___ The data ___

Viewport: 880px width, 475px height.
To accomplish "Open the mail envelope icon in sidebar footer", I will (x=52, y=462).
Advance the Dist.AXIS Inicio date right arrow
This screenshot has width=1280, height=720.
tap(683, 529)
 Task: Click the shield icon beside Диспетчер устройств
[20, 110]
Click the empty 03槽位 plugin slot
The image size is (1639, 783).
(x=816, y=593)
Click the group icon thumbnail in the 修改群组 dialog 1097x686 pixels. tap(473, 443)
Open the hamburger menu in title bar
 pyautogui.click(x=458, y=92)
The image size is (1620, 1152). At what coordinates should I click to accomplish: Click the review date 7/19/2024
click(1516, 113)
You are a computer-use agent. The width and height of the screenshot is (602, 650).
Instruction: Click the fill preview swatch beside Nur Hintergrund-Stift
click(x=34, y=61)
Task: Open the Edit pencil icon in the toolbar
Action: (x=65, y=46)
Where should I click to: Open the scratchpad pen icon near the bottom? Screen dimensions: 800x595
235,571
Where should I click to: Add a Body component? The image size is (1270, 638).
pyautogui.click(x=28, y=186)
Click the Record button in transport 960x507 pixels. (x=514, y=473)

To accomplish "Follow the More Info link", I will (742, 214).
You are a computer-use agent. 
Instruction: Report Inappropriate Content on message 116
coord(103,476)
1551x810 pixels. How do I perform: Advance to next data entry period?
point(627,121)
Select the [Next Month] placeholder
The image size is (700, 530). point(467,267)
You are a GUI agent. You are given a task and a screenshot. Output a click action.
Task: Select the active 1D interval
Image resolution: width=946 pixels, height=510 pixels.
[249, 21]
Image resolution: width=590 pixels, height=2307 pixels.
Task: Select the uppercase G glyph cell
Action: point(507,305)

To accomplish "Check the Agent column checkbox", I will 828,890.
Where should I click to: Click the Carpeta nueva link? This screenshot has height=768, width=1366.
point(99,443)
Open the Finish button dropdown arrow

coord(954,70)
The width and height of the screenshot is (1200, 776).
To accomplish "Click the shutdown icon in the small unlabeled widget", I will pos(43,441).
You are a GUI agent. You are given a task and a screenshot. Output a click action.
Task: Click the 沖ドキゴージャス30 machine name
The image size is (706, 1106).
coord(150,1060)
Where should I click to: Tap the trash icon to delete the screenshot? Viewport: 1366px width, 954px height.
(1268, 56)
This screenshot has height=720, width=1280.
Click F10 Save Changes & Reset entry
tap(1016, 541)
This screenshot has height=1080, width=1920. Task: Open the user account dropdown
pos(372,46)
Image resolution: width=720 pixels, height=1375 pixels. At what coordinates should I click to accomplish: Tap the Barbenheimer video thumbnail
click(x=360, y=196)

___

▶ Problem description
Exactly as they stand, repeat all the records.

▶ Task response
Viewport: 880px width, 475px height.
To accomplish "Open the mail envelope icon in sidebar footer", I will (x=52, y=462).
Advance the Dist.AXIS Inicio date right arrow
This screenshot has width=1280, height=720.
tap(683, 529)
 Task: Click the shield icon beside Диспетчер устройств
[20, 110]
Click the empty 03槽位 plugin slot
The image size is (1639, 783).
(x=816, y=593)
Click the group icon thumbnail in the 修改群组 dialog 1097x686 pixels. tap(473, 443)
Open the hamburger menu in title bar
 pyautogui.click(x=458, y=92)
The image size is (1620, 1152). At what coordinates should I click to accomplish: Click the review date 7/19/2024
click(1516, 113)
You are a computer-use agent. The width and height of the screenshot is (602, 650).
Instruction: Click the fill preview swatch beside Nur Hintergrund-Stift
click(x=34, y=61)
Task: Open the Edit pencil icon in the toolbar
Action: (x=65, y=46)
Where should I click to: Open the scratchpad pen icon near the bottom? Screen dimensions: 800x595
235,571
Where should I click to: Add a Body component? The image size is (1270, 638).
pyautogui.click(x=28, y=186)
Click the Record button in transport 960x507 pixels. (x=514, y=473)

To accomplish "Follow the More Info link", I will (742, 214).
You are a computer-use agent. 
Instruction: Report Inappropriate Content on message 116
coord(103,476)
1551x810 pixels. How do I perform: Advance to next data entry period?
point(627,121)
Select the [Next Month] placeholder
The image size is (700, 530). point(467,267)
You are a GUI agent. You are given a task and a screenshot. Output a click action.
Task: Select the active 1D interval
Image resolution: width=946 pixels, height=510 pixels.
[249, 21]
Image resolution: width=590 pixels, height=2307 pixels.
Task: Select the uppercase G glyph cell
Action: point(507,305)

To accomplish "Check the Agent column checkbox", I will 828,890.
Where should I click to: Click the Carpeta nueva link? This screenshot has height=768, width=1366.
point(99,443)
Open the Finish button dropdown arrow

coord(954,70)
The width and height of the screenshot is (1200, 776).
To accomplish "Click the shutdown icon in the small unlabeled widget", I will pos(43,441).
You are a GUI agent. You are given a task and a screenshot. Output a click action.
Task: Click the 沖ドキゴージャス30 machine name
The image size is (706, 1106).
coord(150,1060)
Where should I click to: Tap the trash icon to delete the screenshot? Viewport: 1366px width, 954px height.
(1268, 56)
This screenshot has height=720, width=1280.
Click F10 Save Changes & Reset entry
tap(1016, 541)
This screenshot has height=1080, width=1920. Task: Open the user account dropdown
pos(372,46)
Image resolution: width=720 pixels, height=1375 pixels. At what coordinates should I click to accomplish: Tap the Barbenheimer video thumbnail
click(x=360, y=196)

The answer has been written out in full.